Seven of the officials see rates moving higher next year, opening the possibility of even more aggressive action.
A sooner rate hike
An earlier liftoff
Fed Chair Jerome Powell, who spoke to reporters after the release of the central bank's latest policy statement and economic projections, said there had also been initial discussions about when to pull back on the Fed's $120 billion in monthly bond purchases, a conversation that would be completed in coming months as the economy continues to heal.
All told, Powell's comments and the new Fed policy statement marked a strong vote of confidence that the U.S. recovery is on track, with even the pandemic - an ever-present fact of life that has conditioned monetary policy since March of 2020 - of diminishing concern.
The policy statement dropped longstanding language that the health crisis "continues to weigh" on the economy. Instead, Fed officials said the influence of COVID-19 vaccinations would "continue to reduce the effects" of the pandemic - a sentiment offered a day after New York state and California lifted most of their remaining pandemic-related restrictions.
"It is so great to see the re-opening of the economy ... and to see people out living their lives again. Who doesn't want to see that?," Powell said in a news briefing after the end of the two-day policy meeting, though he noted central bankers would "drag our feet" in declaring any final victory over the virus.
Still, this week's meeting will be noted as a distinct turn away from the crisis policies the Fed has pursued since the onset of the pandemic, at times crossing into uncharted territory with its broad and open provision of credit to an economy reeling towards a potential depression.

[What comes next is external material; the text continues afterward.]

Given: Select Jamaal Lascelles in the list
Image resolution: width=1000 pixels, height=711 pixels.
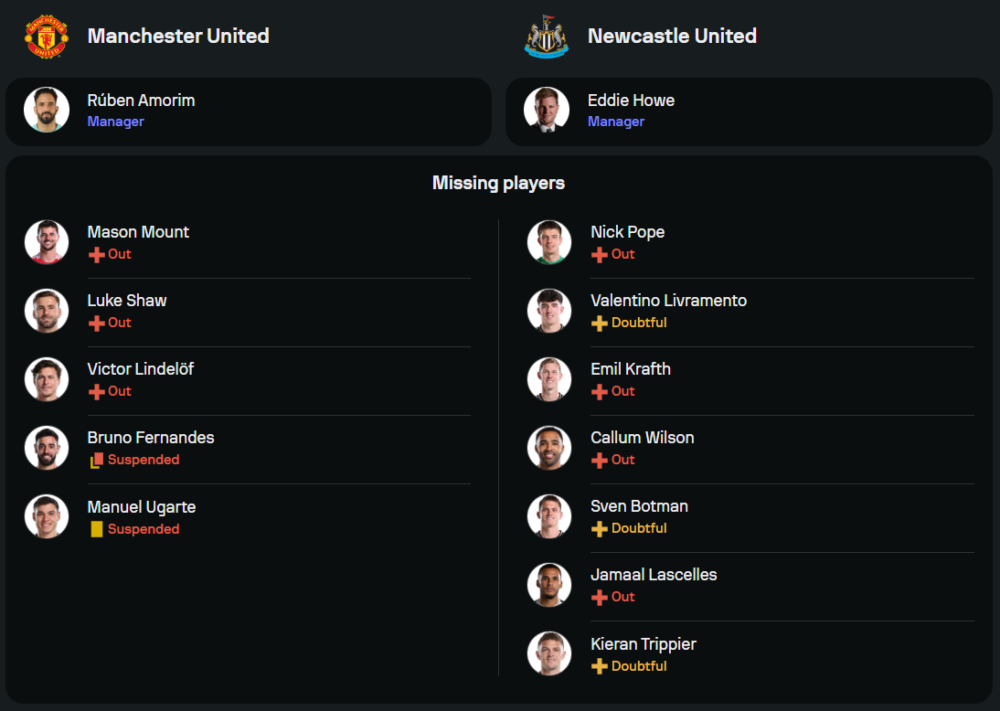Looking at the screenshot, I should click(654, 575).
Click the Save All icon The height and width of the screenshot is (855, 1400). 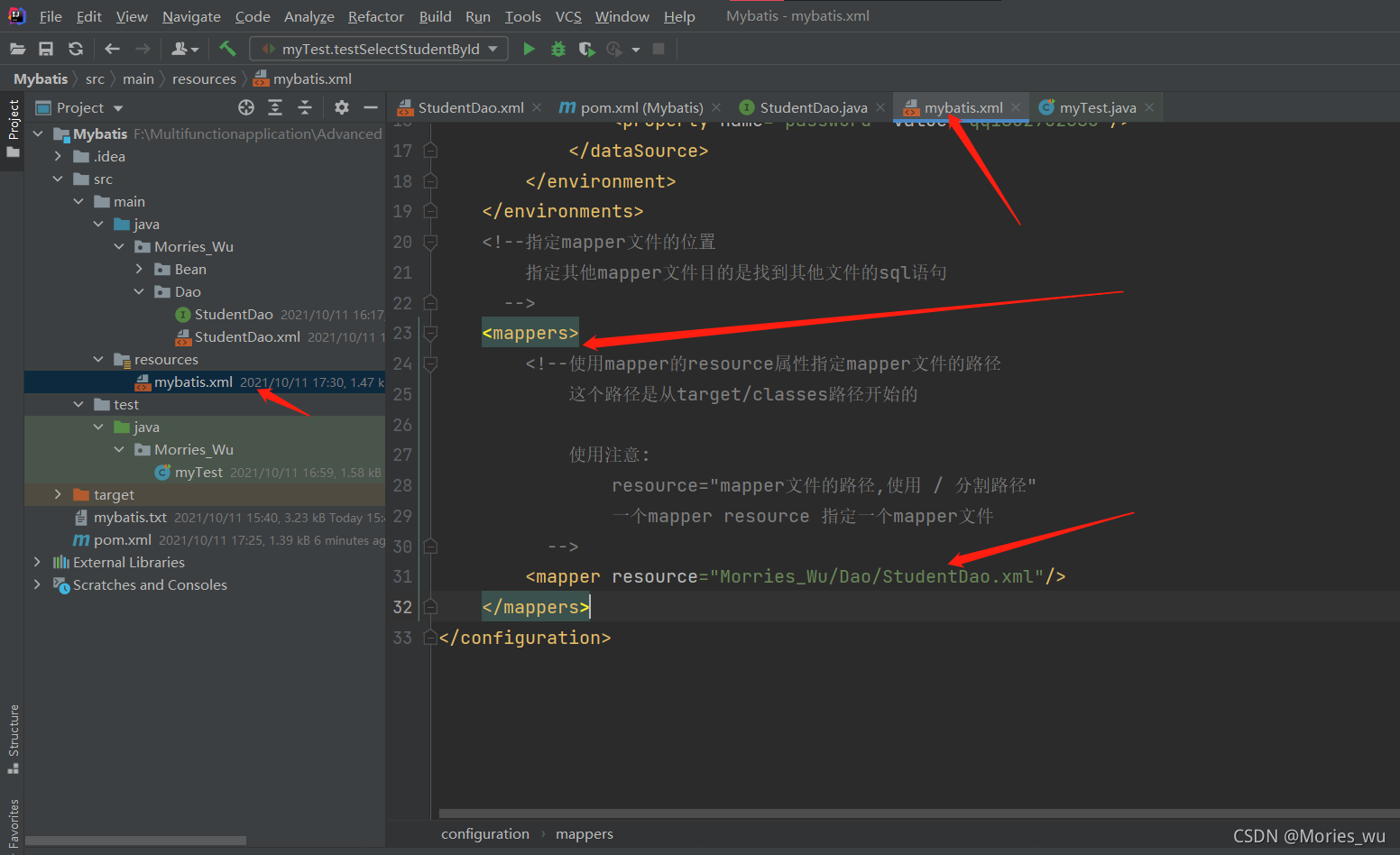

Instead of that dour outcome, Powell said on Wednesday that the talks on the fate of the Fed's asset-purchase program and the rate increases, whenever they occur, should be seen as a sign of confidence in an economic recovery that has proceeded faster than imagined.
The Fed now expects the economy to grow 7% this year.
Fed vs. private 2021 GDP outlook Fed vs. private 2021 GDP outlook
"Reaching the conditions for liftoff will mainly signal that the recovery is strong and no longer requires holding rates near zero," Powell.
U.S. stocks fell after the release of the statement and the economic projections before paring losses, with the S&P 500 index closing down about 0.5%. The yield on the benchmark 10-year U.S. Treasury note rose to 1.58%, from 1.49% before the release, while the two-year U.S. Treasury yield saw its biggest one-day move since February, climbing to its highest level in about a year at about 0.21%.
'SETTING HARES RUNNING'
The new language does not mean a change in policy is imminent: The Fed on Wednesday held its benchmark short-term interest rate near zero and said it will continue for now to buy $80 billion in Treasury securities and $40 billion in mortgage-backed securities each month to fuel the recovery.
It's commitment to further healing of the job market remained unchanged. The Fed reiterated it wanted to see "substantial further progress" in employment before making any policy shift.
The economy remains about 7.5 million jobs short of where it stood at the onset of the pandemic. Fed officials still describe that level as "far" from their goal of restoring maximum employment.
Powell declined to offer guidance on the timing for any future policy shift, emphasizing that more economic data needs to be in hand.
But new economic projections appeared to add some urgency to the Fed's planning.
Alongside higher growth, prices are also rising. Inflation is now on track to exceed the Fed's 2% target by a wide margin of 3.5% this year and remain slightly elevated for the next two years, the projections showed.
Overall, Powell said he continued to believe that recent higher-than-expected price increases were driven by the peculiarities of trying to reopen the $20 trillion-a-year machine that is the U.S. economy. Supply bottlenecks were jamming up the production of goods, and a variety of dynamics were keeping some workers out of the job market and pushing wages up for others, he said.
A lesson of the recovery and reopening, he added, is that it is "easier to create demand than bring supply up to snuff," though markets for products and labor would eventually normalize.
But he also acknowledged the rising risk that higher inflation may persist, a possibility apparent in the relative rush, by Fed standards at least, of policymakers toward an earlier rate increase.
Together, the projections were indicative of a recovery moving faster than anticipated, and justifying discussions about the next phase of policy for the Fed.
"This change in stance jars a little with the Fed's recent claims that the recent spike in inflation is temporary," said James McCann, deputy chief economist at Aberdeen Standard Investments. "The pressure is on to explain the change in stance without setting hares running."